Did you see them lying were they died?

Someone used to cradle them

and kiss them when they cried

~ Turning - Les Misérables

The month November passed by quickly after that. The school settled down and fell back in its ordinary rhythm now that the Marauders were once again united. Lily and I started hanging out more often, even to the point that we'd go out of our ways to be able to make our homework together. Which might not look like such a drastic concession to a normal person, but it certainly made me feel overwhelmed.

I had never spent so much time with other people that my alone time became a rare thing. Because whenever Lily wasn't with me, Sirius was. I hadn't really hung out with the other Marauders much, except for during meals. I tried to spend some meals with Lily so she wouldn't feel that left out, but the constant thought process of making sure I was pleasing everyone was getting to me.

That was why I was hiding in the library one Sunday night. I had thirty minutes before it was to be closed and I hugged the book I was reading closer to my chest. I had taken a seat under a window, between racks and racks of books all the way in the back of the library. I was trying to figure out this whole new life I was suddenly leading and so far I wasn't making much progress.

It was really great that Sirius still wanted to hang out with me even though he had his friends back. I knew that he too was trying to divide his time between his friends and me.

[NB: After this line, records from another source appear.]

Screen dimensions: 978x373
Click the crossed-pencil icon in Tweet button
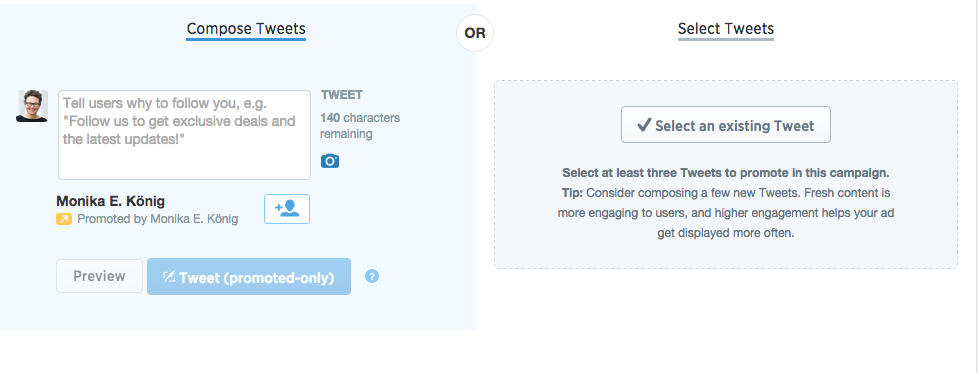(168, 277)
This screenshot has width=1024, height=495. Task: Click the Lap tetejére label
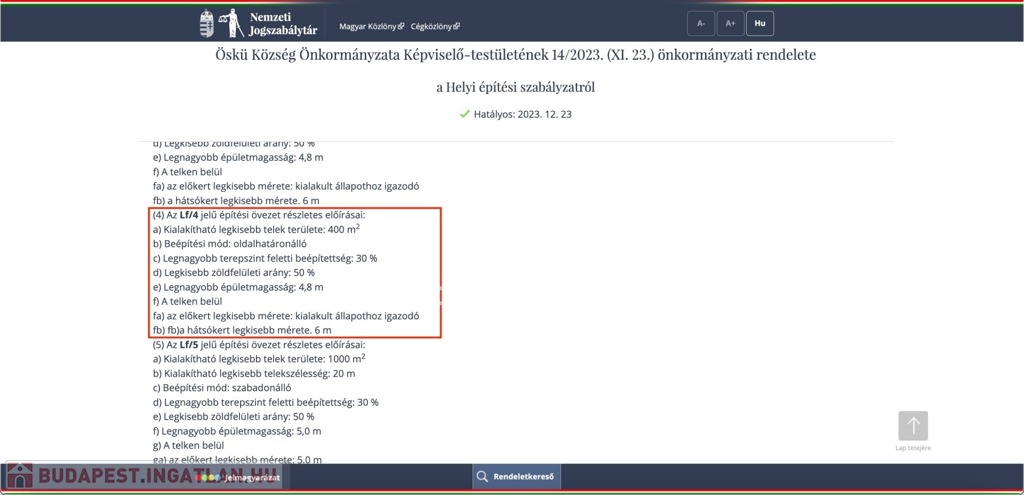coord(912,448)
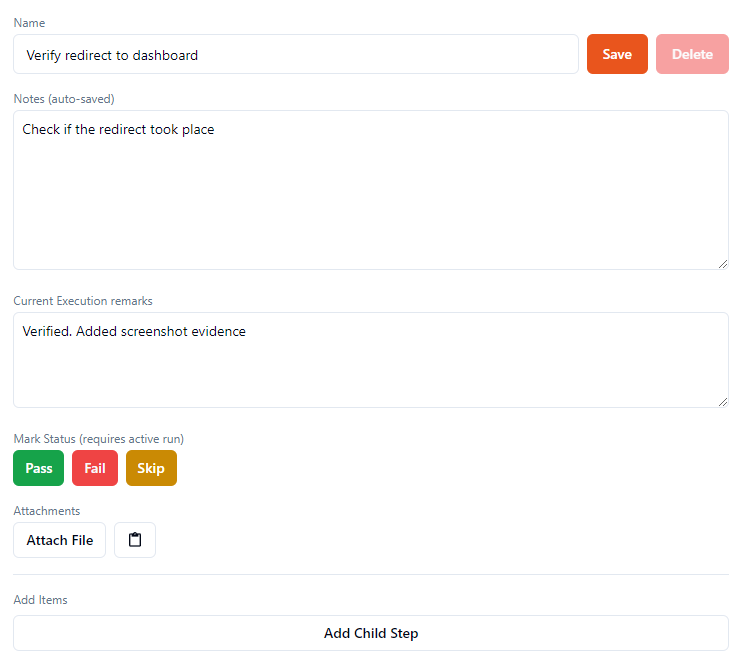Click the 'Name' field label
Viewport: 737px width, 659px height.
(29, 23)
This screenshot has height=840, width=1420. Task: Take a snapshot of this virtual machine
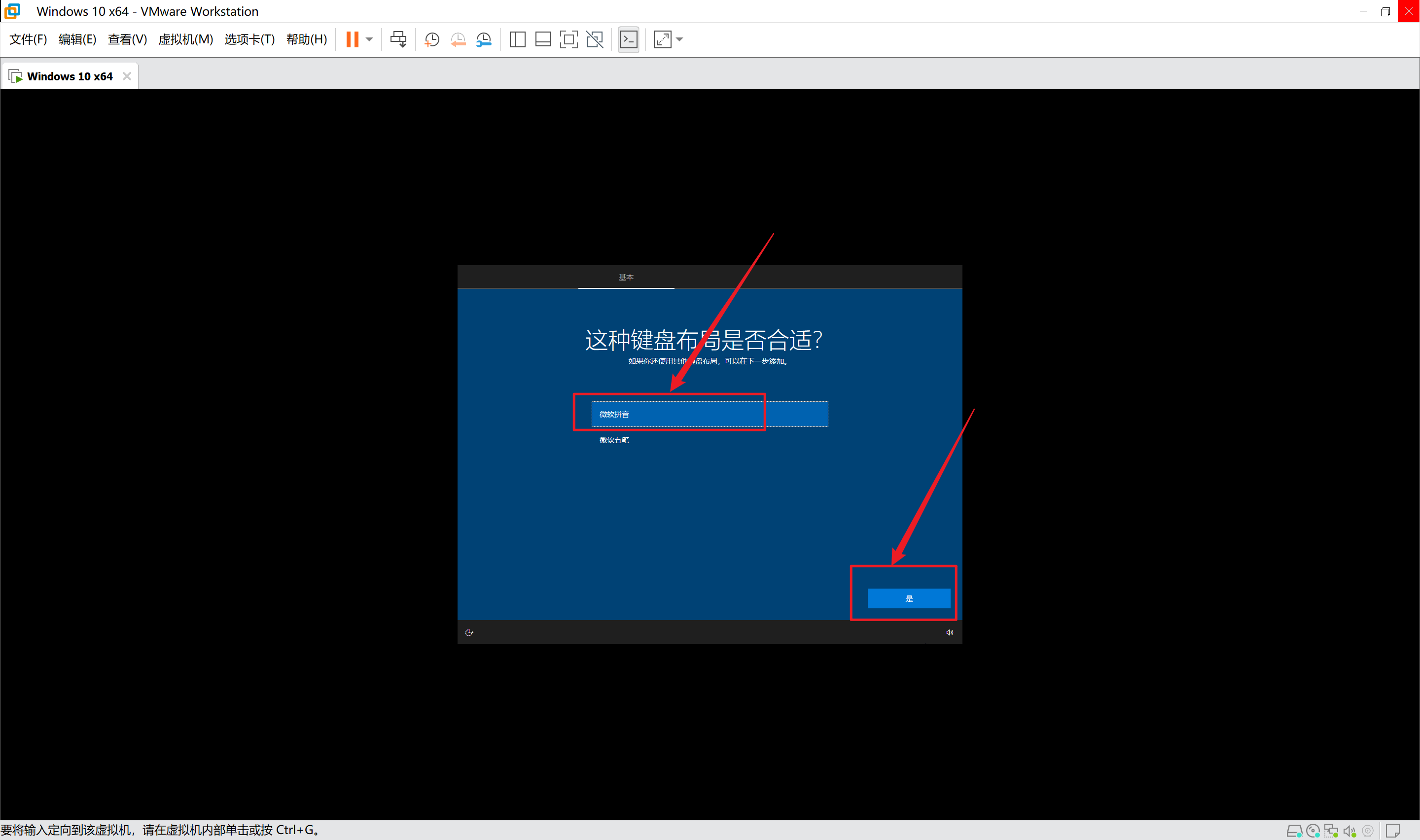pyautogui.click(x=432, y=39)
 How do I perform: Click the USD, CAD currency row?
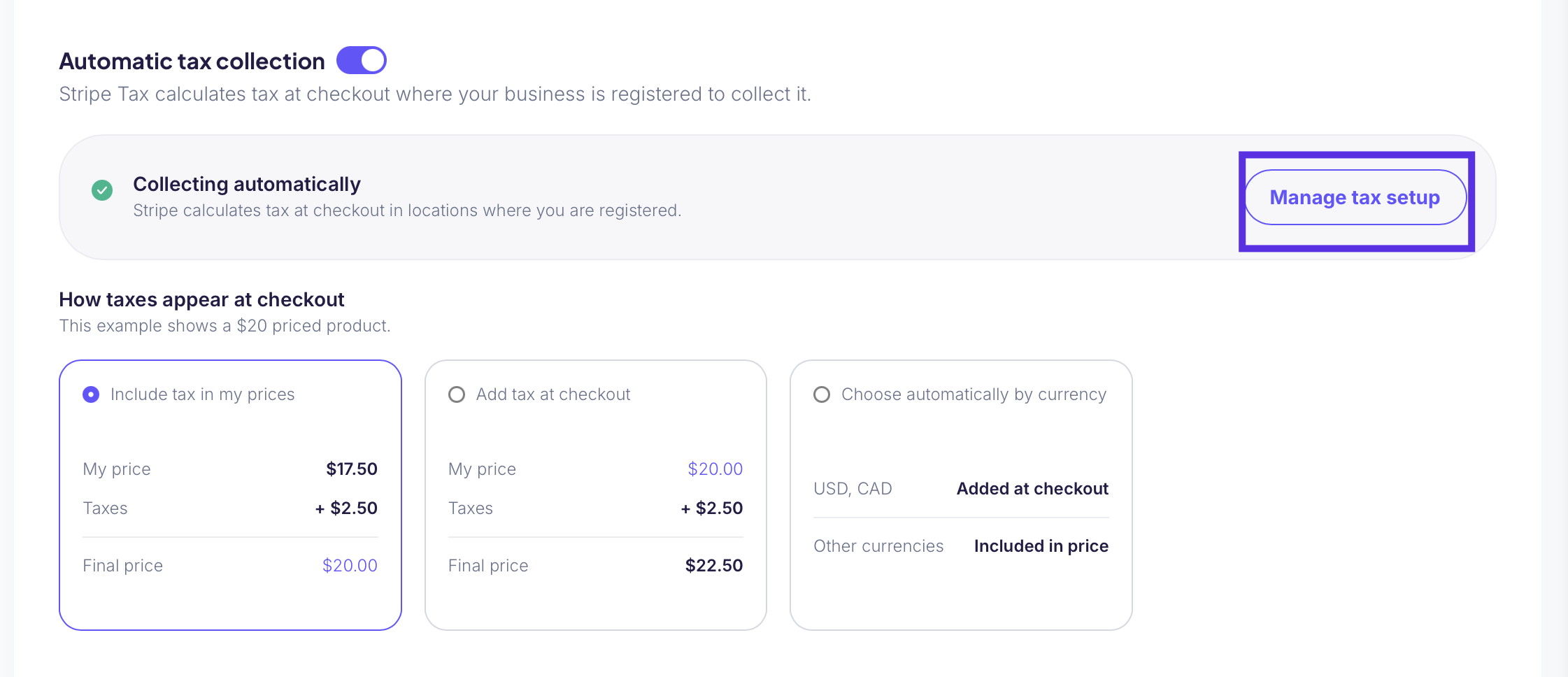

Did he feel the same way I did? After all we hadn't really known each other that long, now had we? Oh, how often I had dreamed that Sirius would talk to me and treat me as a friend in the past years. And yet, now that I have exactly that, I can't seem to feel comfortable. I was constantly looking over my shoulder in a place I had always felt safe. When I had breached the subject with Dumbledore at one of our weekly meetings, he had almost insisted that I see Dr. Greene again.

I managed to sway him only just, but I doubted anyone ever really swayed Dumbledore from anything. I still hadn't quite figured out why he didn't like me hanging out with Sirius Black. Maybe he feared that hanging out with a boy would only cause me more stress?

Or maybe it was something else entirely? I hadn't tried to figure Dumbledore out since first year though. I had deemed it impossible to ever fully understand the man with his eccentric ways and weird humour, but maybe it was time to revisit and revise that thought. Maybe it was time I started understanding his way of thinking.

Maybe then I would understand this strange fascination I had with Sirius Black? Because it was a strange fascination, even Lily seemed to think so. (Although she has repeatedly admitted to finding everyone with a crush on a Marauder strange in some way or another. If you asked me that girl was just in denial, plain and simple. She disliked the blokes so much that she didn't seem to be able to look past their flaws. She had once told me that all their handsome traits disappeared when she looked at them. All she ever saw were their actions; them bullying some Slytherin or their arrogance as they bragged about their latest prank. I've tried to persuade her, but haven't gotten very far. That girl is pretty darn stubborn.)